▸ **TEXTAUSZUG**
# Angeln im Cubango/Okavango & Sambesi (Namibia/Botswana/Simbabwe/Sambia)



## FlorryB (20. Oktober 2014)

Hallo zusammen,
ich fahre im November zum 4. mal nach Namibia & Nachbarländer, allerdings zum ersten mal in den Urlaub. 
In der Küstenregion um Swakopmund werde ich vermutlich nicht viel Zeit zum Angeln finden. Aber weiß ggf. jemand ob das Pier in Swakopmund wieder begehbar ist und ob man von dort aus angeln darf?
Eine Woche unseres Urlaubs werden wir an den Ufern des Cubango/Okavango & Sambesi verbringen. Natürlich habe ich auch geplant 1-2 Angeltouren mit Guides zu buchen. Aber weiß jemand wie es Abends mit dem Angeln direkt an den Lodges/Campingplätzen aussieht? Lohnt sich das Angeln auf Grund? Hat dort schon jemand Erfahrungen gesammelt?

Danke!


----------



## Trickyfisher (21. Oktober 2014)

*AW: Angeln im Cubango/Okavango & Sambesi (Namibia/Botswana/Simbabwe/Sambia)*

Hi
Ich war mal genau in der Gegend, wir haben in einer Lodge  übernachtet und sind dann am nächsten Tag ins Okawango Delta gefahren. danach waren wir wieder eine Nacht in einer Lodge und sind dann weiter zu den Victoria Fällen.

▸ **AUFGABEN**
- a) Zum wievielten Mal reist FlorryB laut Textauszug im November nach Namibia?
- b) Fasse den Absatz des Textauszugs, der mit „Eine Woche unseres Urlaubs“ beginnt, als kurze Liste zusammen.
- c) Gib den Teil des Textauszugs wörtlich wieder, der mit den Worten „# Angeln im“ beginnt und mit „jemand Erfahrungen gesammelt?“ endet.

▸ **Eine Folge von Datensätzen**
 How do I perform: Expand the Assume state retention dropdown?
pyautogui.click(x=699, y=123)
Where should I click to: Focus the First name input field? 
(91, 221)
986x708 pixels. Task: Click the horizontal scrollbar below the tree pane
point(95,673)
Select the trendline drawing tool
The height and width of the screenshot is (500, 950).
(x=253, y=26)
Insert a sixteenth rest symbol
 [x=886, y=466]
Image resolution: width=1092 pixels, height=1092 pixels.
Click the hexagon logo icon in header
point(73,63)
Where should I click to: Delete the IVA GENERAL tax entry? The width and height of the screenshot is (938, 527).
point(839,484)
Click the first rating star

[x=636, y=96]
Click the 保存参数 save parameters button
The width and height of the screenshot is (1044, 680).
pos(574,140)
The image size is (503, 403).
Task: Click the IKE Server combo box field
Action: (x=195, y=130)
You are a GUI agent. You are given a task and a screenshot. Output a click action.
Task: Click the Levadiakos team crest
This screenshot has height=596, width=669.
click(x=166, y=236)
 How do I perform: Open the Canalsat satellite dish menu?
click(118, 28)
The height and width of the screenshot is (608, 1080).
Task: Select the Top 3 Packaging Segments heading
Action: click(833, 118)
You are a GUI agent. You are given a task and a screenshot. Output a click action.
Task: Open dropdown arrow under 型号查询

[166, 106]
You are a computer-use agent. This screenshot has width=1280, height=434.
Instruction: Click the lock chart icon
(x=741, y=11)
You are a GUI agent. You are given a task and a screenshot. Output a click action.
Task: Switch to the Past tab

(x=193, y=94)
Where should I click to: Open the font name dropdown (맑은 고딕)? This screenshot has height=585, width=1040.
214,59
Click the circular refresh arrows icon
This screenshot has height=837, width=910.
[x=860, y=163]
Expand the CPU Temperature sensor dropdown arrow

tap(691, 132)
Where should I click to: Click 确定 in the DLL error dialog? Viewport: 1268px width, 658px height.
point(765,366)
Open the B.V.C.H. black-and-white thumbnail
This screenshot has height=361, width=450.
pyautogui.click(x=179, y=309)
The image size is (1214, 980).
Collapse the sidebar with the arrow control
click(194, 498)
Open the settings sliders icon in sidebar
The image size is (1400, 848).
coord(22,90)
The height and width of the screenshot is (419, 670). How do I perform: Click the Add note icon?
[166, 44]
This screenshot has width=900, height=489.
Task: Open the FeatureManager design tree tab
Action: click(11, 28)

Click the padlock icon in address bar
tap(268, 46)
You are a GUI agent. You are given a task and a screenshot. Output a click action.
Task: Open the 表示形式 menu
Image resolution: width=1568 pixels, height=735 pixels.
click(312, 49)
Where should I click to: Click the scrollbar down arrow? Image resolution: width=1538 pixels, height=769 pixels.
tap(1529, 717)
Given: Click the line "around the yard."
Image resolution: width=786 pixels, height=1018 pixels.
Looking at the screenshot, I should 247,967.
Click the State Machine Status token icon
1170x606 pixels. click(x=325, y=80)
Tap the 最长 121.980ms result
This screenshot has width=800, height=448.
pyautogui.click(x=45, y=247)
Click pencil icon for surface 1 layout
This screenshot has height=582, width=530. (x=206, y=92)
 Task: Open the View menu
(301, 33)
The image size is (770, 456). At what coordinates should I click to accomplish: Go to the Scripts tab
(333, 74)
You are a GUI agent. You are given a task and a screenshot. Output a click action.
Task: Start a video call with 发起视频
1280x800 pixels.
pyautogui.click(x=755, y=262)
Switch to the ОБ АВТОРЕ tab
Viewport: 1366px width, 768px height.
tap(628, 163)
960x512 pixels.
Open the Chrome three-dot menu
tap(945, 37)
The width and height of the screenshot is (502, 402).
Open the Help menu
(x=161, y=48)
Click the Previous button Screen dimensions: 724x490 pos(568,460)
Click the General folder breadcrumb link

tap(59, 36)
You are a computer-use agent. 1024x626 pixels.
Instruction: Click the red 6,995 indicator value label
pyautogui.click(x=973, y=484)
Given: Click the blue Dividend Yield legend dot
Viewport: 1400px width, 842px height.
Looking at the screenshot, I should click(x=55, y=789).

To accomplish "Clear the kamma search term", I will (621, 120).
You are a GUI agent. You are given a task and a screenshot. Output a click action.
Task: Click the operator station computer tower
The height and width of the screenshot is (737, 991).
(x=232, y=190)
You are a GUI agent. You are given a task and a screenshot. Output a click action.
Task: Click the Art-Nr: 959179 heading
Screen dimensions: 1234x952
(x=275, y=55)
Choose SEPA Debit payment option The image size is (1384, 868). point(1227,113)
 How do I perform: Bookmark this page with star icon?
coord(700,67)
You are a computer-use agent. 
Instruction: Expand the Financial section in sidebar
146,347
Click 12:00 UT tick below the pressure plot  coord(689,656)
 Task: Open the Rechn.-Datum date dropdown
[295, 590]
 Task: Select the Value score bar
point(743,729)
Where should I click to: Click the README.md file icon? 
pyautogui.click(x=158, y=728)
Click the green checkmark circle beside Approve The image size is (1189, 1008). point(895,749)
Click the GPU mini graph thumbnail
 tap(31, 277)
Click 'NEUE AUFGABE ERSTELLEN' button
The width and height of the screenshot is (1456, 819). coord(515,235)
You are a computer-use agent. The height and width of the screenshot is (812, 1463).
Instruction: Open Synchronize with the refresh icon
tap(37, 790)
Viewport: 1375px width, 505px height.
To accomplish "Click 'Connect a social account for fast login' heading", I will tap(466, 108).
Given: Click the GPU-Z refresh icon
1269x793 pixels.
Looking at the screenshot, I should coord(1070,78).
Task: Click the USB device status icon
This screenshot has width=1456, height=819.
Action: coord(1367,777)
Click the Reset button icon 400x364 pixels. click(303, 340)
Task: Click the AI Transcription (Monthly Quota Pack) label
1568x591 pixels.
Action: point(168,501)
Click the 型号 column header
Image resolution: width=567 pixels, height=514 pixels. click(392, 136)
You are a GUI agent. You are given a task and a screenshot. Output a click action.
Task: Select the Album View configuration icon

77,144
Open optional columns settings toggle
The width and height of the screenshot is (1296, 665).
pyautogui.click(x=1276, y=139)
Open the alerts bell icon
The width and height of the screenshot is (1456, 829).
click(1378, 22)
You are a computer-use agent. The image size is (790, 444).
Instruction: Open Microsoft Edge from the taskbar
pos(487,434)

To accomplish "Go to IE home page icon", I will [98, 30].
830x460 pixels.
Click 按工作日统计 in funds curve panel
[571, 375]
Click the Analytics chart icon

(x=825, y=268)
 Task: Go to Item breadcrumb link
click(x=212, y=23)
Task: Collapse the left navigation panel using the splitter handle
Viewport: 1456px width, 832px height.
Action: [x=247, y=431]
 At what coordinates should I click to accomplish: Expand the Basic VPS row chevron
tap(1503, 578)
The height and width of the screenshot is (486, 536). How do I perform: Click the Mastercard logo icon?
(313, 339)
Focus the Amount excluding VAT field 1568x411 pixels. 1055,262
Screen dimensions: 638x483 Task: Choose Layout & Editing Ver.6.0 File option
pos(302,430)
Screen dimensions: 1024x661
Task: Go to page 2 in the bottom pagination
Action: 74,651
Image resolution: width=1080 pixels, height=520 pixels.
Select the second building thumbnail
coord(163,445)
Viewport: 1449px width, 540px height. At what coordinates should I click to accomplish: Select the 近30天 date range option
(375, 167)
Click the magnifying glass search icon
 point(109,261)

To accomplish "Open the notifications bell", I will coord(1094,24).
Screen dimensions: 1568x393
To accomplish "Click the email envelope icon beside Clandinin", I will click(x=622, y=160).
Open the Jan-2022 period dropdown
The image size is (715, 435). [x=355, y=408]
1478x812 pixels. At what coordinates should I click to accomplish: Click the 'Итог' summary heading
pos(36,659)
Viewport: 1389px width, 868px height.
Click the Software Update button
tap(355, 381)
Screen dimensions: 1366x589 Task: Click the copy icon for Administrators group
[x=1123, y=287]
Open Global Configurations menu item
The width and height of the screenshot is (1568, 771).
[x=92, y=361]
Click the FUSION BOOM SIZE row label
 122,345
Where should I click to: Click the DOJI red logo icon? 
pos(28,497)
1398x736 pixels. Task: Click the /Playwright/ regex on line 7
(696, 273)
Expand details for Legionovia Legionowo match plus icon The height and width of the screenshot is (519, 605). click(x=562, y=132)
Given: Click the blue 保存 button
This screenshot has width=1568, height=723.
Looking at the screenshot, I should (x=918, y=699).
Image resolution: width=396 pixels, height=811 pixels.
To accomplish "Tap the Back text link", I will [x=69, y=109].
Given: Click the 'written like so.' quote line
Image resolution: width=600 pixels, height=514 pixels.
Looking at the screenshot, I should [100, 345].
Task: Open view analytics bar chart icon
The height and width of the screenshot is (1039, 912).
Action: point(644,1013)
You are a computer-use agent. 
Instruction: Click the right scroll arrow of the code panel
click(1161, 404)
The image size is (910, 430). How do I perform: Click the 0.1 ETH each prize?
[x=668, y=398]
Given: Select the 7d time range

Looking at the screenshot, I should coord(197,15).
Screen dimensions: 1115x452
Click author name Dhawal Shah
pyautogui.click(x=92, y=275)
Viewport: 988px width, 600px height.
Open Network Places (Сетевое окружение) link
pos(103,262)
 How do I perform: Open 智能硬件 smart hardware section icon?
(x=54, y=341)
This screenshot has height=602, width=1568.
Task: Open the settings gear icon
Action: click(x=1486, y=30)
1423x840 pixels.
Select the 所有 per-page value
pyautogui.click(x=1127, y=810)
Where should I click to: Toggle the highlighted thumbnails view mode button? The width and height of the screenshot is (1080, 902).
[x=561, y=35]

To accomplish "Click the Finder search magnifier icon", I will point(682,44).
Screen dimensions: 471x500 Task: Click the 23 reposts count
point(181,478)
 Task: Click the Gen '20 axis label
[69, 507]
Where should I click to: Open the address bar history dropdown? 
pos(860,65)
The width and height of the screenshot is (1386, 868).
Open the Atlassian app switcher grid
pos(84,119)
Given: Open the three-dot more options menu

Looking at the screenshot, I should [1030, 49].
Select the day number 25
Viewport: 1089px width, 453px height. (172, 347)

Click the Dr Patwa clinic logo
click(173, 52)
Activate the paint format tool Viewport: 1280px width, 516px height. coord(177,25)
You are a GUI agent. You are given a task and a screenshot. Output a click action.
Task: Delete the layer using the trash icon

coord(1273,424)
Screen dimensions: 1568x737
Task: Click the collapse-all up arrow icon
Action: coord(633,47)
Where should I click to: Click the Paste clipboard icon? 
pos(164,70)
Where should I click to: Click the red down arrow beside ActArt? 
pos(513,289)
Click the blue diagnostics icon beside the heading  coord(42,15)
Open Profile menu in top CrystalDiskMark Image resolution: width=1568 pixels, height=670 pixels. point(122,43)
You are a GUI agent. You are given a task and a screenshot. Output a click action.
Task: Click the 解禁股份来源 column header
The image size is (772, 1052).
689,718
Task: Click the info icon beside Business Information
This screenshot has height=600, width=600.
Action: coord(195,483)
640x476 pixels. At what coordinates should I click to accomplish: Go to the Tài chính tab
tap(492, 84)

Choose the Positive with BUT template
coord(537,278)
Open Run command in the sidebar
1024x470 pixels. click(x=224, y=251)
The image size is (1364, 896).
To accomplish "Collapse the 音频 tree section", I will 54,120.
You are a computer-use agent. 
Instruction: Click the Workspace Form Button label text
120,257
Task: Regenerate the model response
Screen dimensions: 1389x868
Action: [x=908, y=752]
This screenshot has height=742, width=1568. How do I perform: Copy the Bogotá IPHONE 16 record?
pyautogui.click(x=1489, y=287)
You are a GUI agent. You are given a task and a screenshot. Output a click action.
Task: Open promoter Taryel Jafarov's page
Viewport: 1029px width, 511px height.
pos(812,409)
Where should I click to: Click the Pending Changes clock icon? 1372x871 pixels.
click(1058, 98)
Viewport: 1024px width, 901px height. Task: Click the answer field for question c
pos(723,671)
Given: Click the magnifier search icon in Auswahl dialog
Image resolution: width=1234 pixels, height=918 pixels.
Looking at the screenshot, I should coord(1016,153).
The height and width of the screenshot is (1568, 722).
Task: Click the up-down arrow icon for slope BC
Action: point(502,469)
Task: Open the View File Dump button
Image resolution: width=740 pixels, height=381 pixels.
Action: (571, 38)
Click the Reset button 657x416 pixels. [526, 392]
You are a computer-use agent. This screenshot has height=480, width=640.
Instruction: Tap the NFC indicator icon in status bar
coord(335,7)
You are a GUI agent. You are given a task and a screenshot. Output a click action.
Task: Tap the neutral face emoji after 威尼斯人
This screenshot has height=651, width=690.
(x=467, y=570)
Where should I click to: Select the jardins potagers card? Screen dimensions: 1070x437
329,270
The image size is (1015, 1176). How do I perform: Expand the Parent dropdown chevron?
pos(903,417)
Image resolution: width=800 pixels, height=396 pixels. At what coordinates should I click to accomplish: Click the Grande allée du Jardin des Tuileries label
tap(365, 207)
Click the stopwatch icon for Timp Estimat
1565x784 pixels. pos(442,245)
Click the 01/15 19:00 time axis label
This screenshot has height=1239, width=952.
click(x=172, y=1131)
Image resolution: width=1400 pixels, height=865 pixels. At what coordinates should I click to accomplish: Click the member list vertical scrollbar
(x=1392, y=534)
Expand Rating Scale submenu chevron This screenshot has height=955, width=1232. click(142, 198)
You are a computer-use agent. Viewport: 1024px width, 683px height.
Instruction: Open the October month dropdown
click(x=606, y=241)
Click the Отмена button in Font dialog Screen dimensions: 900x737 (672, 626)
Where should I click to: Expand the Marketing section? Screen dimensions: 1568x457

▸ **ANTWORTEN**
- a) Zum vierten Mal, aber zum ersten Mal in den Urlaub.

- b)
- Eine Urlaubswoche an den Ufern von Cubango/Okavango und Sambesi
- Geplant: 1–2 Angeltouren mit Guides
- Frage: Wie ist das abendliche Angeln direkt an den Lodges/Campingplätzen?
- Frage: Lohnt sich das Angeln auf Grund?
- Frage: Hat jemand dort schon Erfahrungen gesammelt?

- c)
# Angeln im Cubango/Okavango & Sambesi (Namibia/Botswana/Simbabwe/Sambia)



## FlorryB (20. Oktober 2014)

Hallo zusammen,
ich fahre im November zum 4. mal nach Namibia & Nachbarländer, allerdings zum ersten mal in den Urlaub. 
In der Küstenregion um Swakopmund werde ich vermutlich nicht viel Zeit zum Angeln finden. Aber weiß ggf. jemand ob das Pier in Swakopmund wieder begehbar ist und ob man von dort aus angeln darf?
Eine Woche unseres Urlaubs werden wir an den Ufern des Cubango/Okavango & Sambesi verbringen. Natürlich habe ich auch geplant 1-2 Angeltouren mit Guides zu buchen. Aber weiß jemand wie es Abends mit dem Angeln direkt an den Lodges/Campingplätzen aussieht? Lohnt sich das Angeln auf Grund? Hat dort schon jemand Erfahrungen gesammelt?